Watching Michael Fremer’s video of the Clearaudio room at CES 2017 was interesting. I noticed a couple of things. One is that they have raised some of the prices, but they also offer more options that effect prices one way or the other.
The rep Michael spoke with did a good job of showing the pieces and explaining. For example the Clearaudio Concept used to be a $1300 table, in the video it showed $1600 with cartridge. (It shows up about 12 minutes in). While that is not bad for a good table by any means had I not known that one can now purchase without cartridge, it would have given me pause and possibly running from the room had I been there. So fear not on that one, you can purchase without cartridge and put your own on saving $250 bring it back down to $1300 or so for example.
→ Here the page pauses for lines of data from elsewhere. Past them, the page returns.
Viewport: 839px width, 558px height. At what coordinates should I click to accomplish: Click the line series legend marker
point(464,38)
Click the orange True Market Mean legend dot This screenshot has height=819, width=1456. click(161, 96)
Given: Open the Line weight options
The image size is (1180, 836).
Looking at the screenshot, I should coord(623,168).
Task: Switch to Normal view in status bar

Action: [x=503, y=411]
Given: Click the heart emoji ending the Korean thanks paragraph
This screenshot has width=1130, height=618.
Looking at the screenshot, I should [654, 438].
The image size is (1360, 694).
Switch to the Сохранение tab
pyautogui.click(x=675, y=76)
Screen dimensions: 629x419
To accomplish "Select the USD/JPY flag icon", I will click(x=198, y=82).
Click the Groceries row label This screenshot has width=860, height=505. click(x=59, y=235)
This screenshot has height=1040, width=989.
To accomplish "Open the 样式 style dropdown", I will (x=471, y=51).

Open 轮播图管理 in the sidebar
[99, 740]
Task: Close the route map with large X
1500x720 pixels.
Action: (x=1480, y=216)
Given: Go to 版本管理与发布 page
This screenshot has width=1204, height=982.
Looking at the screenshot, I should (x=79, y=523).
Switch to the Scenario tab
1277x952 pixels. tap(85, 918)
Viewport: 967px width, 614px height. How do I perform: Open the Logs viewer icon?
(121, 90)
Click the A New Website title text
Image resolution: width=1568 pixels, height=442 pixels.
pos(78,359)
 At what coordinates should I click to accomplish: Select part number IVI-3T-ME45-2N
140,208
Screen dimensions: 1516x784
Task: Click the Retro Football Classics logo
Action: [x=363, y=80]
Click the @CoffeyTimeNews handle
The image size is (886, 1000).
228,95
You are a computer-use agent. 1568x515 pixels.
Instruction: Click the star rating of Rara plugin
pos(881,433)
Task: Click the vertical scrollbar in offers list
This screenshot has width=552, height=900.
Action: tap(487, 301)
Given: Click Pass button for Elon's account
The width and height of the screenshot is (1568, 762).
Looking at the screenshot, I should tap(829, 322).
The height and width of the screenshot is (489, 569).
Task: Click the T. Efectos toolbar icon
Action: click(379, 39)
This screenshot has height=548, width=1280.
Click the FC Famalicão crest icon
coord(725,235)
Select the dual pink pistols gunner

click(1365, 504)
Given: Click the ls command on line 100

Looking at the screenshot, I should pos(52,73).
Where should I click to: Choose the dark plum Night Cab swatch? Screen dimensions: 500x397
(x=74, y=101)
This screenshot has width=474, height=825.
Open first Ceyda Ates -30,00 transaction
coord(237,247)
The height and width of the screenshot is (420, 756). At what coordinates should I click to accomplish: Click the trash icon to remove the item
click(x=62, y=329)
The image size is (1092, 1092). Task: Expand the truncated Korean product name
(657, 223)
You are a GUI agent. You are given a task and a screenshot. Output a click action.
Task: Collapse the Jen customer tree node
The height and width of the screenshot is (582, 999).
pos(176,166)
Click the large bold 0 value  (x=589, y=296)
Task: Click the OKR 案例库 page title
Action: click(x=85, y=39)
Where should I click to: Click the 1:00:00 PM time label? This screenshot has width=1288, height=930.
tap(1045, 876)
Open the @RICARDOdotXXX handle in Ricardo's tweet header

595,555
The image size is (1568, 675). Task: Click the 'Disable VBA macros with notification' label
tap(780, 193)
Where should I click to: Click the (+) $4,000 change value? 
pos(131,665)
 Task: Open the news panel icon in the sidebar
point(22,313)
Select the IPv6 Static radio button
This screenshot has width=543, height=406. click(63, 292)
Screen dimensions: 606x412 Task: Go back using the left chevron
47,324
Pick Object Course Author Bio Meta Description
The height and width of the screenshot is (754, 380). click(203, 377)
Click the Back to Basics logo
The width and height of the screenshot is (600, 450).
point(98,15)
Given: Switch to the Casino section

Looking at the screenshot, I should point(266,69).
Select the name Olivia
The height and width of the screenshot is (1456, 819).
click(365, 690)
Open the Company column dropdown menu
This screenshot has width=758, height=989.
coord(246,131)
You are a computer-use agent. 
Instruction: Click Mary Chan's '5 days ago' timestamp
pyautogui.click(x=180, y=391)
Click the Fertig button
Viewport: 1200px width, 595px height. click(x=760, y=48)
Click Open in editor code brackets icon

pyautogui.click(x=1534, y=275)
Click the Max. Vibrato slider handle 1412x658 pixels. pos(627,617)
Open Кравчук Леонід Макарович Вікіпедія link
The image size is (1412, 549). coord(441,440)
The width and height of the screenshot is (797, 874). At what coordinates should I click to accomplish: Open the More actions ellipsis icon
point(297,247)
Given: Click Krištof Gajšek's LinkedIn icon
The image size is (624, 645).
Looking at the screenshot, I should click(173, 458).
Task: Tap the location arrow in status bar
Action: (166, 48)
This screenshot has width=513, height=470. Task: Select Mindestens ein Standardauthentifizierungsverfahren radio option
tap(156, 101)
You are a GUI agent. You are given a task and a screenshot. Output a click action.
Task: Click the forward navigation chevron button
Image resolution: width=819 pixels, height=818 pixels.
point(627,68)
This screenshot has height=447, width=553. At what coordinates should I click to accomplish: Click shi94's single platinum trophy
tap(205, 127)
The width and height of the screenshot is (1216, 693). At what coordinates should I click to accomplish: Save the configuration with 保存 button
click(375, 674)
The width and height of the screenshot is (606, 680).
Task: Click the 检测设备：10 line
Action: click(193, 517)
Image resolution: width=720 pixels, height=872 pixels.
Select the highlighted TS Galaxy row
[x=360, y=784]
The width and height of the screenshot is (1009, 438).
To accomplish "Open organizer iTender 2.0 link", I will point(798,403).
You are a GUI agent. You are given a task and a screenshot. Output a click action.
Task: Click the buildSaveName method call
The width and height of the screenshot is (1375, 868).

Here is where it got interesting with the changes. Clearaudio now offers an upgraded version called the Concept Wood, which is much prettier in my opinion. It also comes with a better tonearm and a $1200 Maestro cartridge. Package price is $3000. I consider that the point for turntables where you start to feel the financial burn. However, the shallow pocket club can get into the Concept Wood fairly easily. Here’s how: The tonearm and cartridge are options. If you got the Concept wood without the Maestro cartridge then the cost drops to around $1800 and you still get the better arm. Cha-ching! One can alternatively decide to go with the aluminum tonearm found on the standard Concept table and a lower cartridge and save a bit more (I don’t know how much though). There is actually very little difference between the tonearms on the Concept and Concept Wood. The biggest difference would be that the standard arm is picky about cartridges as it prefers heavier tracking carts. The tonearm that comes with the Concept Wood is not picky.
Then there is the DC Performance tables. The standard one is $3000 without cartridge, but also has tonearm options, so one can swap arms and cartridges and adjust price that way.
The moral to this story is that where there’s a will there is a way. Of course, I think Clearaudio has the best RCM on the market in my opinion, but unfortunately it is still around $5500. Personally, I’d have to have at least 2500 records to start to justify it. The thing with RCMs though is that diminishing returns are near nil. If you have an analog front end in your system a good RCM is one of the best investments you can make.